Every of the generated documents consists of four parts. The questionnaire begins with questions about such personal details as: age, gender, marital status, education, body height and weight as well as information regarding a workplace: position, department, job seniority and information on possible additional working hours. Next, the subject is asked to rate individual attributes of the analysed workload dimensions (Fig. 6).
Consecutive two parts are concerned with pairwise comparisons (Fig. 7). First, the person filling in the form compares parameters within the confines of the individual dimensions, and next makes pairwise comparisons of these dimensions.
For the sake of methodological recommendations concerned with experimental design  in every of the generated document, order of the following components is set randomly by the described computer system:
- parameters in part II,
- parameters comparisons in part III,
- dimensions comparisons in part IV.
Moreover, the order of the individual dimensions in part III of a questionnaire is also set at random. In the document’s footer there are: an examination identification number and a questionnaire identification number (Fig. 7). Because of these IDs it is possible to use the original order of the components during entering data for a specified questionnaire. Such a solution speeds up decidedly the data input.
3.3. Data input
Because the order of some of questionnaire components is drawn for every generated document, the data from a form has to be entered to the corresponding records in a database.
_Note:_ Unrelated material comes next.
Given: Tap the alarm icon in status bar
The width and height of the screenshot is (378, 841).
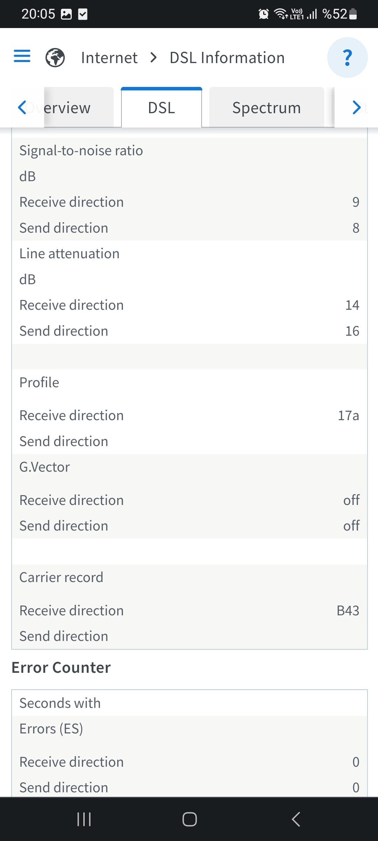Looking at the screenshot, I should 264,14.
The identification numbers located in the footer of a specified questionnaire are used for finding appropriate program entries.
The personal data are inserted using a dialogue window illustrated in Fig. 8. In Fig. 9 a dialog window of entering parameters scores obtained from the persons taking part in the examination was shown. The way the individual attributes are presented in the program is identical to the one visible in a printed out form. The number located on the left hand side of the parameter name specifies the parameter position in a list, while the number on the right is its identifier in the structure from Table 1. The order of attributes in the computer system matches the one in the given questionnaire.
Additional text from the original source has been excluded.